Approximately $850 million of retail property traded hands throughout 2020, despite the pandemic and uncertainty in the retail sector. This compares with $778 million in 2019. Market pricing trends showed a rise in square-foot pricing over the prior year and growing at a faster rate than national benchmarks. Cap rates in the region continued to compress, moving from an average of 6.8 percent in 2019 to 6.6 percent at the end of last year.
Retail leasing strength also continued. Only two submarkets in the region reported an overall vacancy rate above 5 percent at the end of 2020, while the regional average experienced a nominal increase from 3.3 percent to 3.9 percent. Prime submarkets in the region reported rent increases 5.2 percent (Cool Springs), 4.8 percent (Brentwood), 4.7 percent (Green Hills), and 4.8 percent (Midtown) during 2020. All of this while the region delivered more than 300,000 square feet of new product and maintained a positive abortion just shy of 100,000 square feet.

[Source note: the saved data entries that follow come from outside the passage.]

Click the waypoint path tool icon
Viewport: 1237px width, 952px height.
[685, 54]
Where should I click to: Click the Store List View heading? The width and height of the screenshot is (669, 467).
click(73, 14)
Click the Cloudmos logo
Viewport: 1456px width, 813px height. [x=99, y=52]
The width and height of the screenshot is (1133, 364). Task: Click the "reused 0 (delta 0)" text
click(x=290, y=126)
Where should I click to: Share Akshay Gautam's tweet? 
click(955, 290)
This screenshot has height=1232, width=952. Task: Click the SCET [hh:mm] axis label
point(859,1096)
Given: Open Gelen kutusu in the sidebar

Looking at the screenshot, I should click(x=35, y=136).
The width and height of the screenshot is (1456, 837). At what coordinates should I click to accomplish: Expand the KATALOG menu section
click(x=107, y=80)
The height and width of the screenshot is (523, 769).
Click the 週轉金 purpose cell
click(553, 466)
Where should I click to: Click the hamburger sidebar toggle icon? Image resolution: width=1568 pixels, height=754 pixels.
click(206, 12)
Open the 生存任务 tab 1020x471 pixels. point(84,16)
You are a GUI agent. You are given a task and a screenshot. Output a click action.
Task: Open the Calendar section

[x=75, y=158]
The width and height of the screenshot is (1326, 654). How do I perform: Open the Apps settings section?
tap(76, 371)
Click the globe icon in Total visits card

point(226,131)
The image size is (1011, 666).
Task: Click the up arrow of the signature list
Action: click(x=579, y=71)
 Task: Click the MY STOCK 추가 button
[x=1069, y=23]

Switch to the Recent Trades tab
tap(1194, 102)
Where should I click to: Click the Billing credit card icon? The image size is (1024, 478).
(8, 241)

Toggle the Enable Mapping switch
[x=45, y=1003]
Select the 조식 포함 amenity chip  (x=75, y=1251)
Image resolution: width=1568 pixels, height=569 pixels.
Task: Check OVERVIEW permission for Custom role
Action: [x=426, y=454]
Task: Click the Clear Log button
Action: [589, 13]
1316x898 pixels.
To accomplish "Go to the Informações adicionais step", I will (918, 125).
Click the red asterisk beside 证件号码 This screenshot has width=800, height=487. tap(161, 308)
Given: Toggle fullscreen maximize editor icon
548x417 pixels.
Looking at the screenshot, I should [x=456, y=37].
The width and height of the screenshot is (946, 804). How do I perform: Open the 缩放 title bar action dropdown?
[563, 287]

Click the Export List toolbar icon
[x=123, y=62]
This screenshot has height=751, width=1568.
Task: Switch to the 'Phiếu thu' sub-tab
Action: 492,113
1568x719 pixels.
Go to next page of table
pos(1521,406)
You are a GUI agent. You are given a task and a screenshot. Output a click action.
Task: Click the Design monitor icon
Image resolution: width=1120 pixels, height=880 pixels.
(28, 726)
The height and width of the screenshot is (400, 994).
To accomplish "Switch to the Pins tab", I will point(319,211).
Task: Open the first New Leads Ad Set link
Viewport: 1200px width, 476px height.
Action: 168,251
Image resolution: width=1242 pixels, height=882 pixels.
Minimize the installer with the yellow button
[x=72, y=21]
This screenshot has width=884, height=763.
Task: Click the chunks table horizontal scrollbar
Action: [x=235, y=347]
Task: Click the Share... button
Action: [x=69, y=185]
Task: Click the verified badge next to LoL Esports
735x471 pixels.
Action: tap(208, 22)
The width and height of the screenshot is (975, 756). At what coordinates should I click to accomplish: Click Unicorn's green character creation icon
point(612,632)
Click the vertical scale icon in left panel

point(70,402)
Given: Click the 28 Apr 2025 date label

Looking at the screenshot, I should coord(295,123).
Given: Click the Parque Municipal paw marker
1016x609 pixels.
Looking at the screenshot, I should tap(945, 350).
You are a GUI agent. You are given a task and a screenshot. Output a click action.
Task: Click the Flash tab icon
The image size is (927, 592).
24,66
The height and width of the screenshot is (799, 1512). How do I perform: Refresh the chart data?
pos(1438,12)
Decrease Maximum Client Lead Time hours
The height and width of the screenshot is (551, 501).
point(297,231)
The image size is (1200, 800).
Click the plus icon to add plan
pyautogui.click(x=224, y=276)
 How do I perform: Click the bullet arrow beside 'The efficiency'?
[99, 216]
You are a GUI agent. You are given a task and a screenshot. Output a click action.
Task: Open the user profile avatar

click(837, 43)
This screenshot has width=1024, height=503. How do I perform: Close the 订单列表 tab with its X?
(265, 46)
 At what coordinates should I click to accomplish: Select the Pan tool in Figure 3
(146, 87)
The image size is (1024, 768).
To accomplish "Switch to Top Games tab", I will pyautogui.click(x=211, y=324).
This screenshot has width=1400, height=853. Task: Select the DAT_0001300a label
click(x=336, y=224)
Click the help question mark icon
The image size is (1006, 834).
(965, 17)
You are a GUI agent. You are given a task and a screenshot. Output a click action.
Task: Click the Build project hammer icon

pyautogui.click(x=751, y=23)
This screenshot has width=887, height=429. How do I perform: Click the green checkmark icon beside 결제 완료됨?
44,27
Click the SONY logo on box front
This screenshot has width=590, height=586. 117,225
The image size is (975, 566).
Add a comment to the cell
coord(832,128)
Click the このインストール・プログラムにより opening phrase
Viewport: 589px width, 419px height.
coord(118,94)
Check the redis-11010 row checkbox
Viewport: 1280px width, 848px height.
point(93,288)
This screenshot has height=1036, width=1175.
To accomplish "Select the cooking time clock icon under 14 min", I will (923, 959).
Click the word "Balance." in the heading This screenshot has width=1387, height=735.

Of course, there have been trouble spots as the tourist-driven retail market in the central business district struggled. At the granular level, many of the operators of the restaurants and bars were forced to close and absorb losses or have chosen not to reopen. Like many areas of the country, Nashville was not different in that regard. However, the degree to which the “pain” occurred appears to have been comparatively muted in purely statistical terms. While the availability rate rose from 4.6 percent to 4.9 percent, submarket rents also increased 6.2 percent during 2020.
Where does this leave the Middle Tennessee retail market in 2021? Many industry insiders are predicting a robust leasing market to return with early returns on first-quarter activity already showing promise. Underlying factors such as no state income tax, a favorable business climate and remarkable population growth are shaping up to pick back up — or simply continue — as if the pandemic never happened.